EXERCISE TASKS:
1. From the text on CPF notation, list every operator whose symbol is more than one character, with the meaning its table gives for each.
2. Pick up the text on CPF notation after its last sentence and carry it on.

EXCERPTED TEXT:
• • •
I wanted a notation that:

  1. LLMs already understand without fine-tuning (they process code, math operators, and shorthand every day)
  2. Compresses the grammar, not the meaning
  3. Has a clear structure — blocks, operators, abbreviations — so it is parseable, validatable, and round-trippable
  4. Has zero runtime dependencies (no tokenizer, no model calls for encoding)

The Schema

CPF is built on three layers: operators replace English grammar, block sigils organize content by type, and abbreviations compress vocabulary. Together they cut 30-50% of tokens while keeping full semantic fidelity.

Document Structure

Every CPF document starts with a version header, optional metadata, and then blocks:

CPF|v1
M|<doc-id>|<title>|<source>|<timestamp>
---
@SIGIL:block-id
compressed content lines

The CPF|v1 header tells the parser (and the LLM) which spec version to use. The M| metadata line is optional — it carries provenance info. The --- separator divides metadata from content. Then blocks begin.

Operators

Operators replace the most token-heavy part of prompts: English control flow. Here is the full operator table from spec.py:

SymbolMeaningWhat it replaces
?If / When"If", "When"
?!Unless / If not"If not", "Unless"
->Then"then", "do", "proceed to"
;Else"otherwise", "else"
+And"and", "also", "additionally"
|Or"or", "alternatively"
!!Never"do NOT", "never", "must not"
*Must / Important"must", "required", "important"
::Defined as"means", "is defined as"
@>See / Refer to"see", "refer to", "as described in"
=>Produces"results in", "produces", "yields"
~Approximately"approximately", "roughly", "about"

The parser matches multi-character operators first (?!, ->, !!, ::, @>, =>) before single-character ones, so ?!exists correctly parses as "unless exists" rather than "if" + "!exists".

Before and after:

English (~120 tokens):
- Before coding a custom solution, always check if a maintained module or plugin exists.
- If a maintained module/plugin exists: recommend it. Link to it. Do NOT reinvent the wheel.
- If a module exists but is abandoned (no updates in 12+ months): code a custom solution
and explain why.
• • •
LISTED ENTRIES:
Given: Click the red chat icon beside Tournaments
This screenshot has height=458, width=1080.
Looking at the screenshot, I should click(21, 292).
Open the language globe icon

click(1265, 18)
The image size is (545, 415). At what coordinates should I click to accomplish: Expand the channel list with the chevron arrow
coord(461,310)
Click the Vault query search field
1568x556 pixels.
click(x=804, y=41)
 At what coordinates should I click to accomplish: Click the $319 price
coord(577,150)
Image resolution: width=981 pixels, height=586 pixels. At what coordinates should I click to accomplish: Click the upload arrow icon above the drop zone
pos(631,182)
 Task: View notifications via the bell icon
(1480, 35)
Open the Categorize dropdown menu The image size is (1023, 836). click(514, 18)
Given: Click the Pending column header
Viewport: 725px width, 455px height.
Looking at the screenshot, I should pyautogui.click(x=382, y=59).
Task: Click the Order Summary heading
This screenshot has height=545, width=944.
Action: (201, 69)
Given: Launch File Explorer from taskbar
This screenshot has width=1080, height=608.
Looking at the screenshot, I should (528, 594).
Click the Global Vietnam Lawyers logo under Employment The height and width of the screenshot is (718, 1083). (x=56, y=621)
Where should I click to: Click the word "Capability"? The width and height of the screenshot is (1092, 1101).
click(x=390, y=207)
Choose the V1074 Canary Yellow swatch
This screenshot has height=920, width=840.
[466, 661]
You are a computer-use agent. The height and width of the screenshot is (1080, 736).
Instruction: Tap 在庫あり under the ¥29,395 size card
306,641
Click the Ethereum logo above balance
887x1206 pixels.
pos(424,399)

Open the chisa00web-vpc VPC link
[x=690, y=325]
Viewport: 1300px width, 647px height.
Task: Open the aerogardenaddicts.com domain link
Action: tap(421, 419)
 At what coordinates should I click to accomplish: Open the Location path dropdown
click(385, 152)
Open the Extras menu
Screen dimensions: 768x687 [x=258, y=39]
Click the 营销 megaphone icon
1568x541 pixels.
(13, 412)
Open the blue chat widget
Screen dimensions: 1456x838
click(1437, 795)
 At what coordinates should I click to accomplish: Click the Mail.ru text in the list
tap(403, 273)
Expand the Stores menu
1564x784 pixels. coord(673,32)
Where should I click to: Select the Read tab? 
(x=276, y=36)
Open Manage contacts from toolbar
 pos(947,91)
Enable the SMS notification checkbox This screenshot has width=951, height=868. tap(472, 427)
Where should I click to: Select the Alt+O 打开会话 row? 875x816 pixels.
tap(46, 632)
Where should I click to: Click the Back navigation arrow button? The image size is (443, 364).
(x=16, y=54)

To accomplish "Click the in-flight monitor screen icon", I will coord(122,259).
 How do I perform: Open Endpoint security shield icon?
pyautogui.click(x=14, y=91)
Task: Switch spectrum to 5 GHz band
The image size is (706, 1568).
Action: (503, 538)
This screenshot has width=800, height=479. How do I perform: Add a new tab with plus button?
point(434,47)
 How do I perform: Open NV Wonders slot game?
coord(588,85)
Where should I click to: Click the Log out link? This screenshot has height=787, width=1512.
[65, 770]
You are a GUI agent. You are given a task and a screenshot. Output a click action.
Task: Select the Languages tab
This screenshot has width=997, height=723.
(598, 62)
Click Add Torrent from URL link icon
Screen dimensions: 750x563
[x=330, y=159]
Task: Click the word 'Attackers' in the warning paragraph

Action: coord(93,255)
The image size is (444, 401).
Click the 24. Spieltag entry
• • •
ANSWER SECTION:
1. ?! (Unless / If not), -> (Then), !! (Never), :: (Defined as), @> (See / Refer to), => (Produces)

2.
- If no module/plugin exists: code from scratch. State that none was found.

CPF (~35 tokens):
@R:mod-first
?mnt(mod|plg)exists->recommend+link;!!reinvent
?exists+abd(12m+)->code+explain-why
?!exists->code-scratch+state-none-found

That is a ~70% reduction for this block. The grammar — "Before coding", "always check if", "Do NOT", "and explain" — becomes ?, ->, !!, +. The meaning is identical.

Block Sigils

Blocks are the structural unit of CPF. Each sigil tells the LLM what kind of content follows — rules, priorities, sequences, tone, exact literals, or scoped zones:

SigilTypeUse
@R:idRuleConditional rules, decision logic, if/then/else blocks
@P:idPriorityOrdered hierarchies — #1, #2, #3
@N:idNegation"Do NOT" lists, forbidden actions
@S:idSequenceOrdered steps — workflows, pipelines
@T:idTonePersona, voice, style, communication templates
@X:idExactLiteral strings that MUST appear verbatim (front matter, templates)
@Z:idZonePath-scoped rules — "in this directory, do X"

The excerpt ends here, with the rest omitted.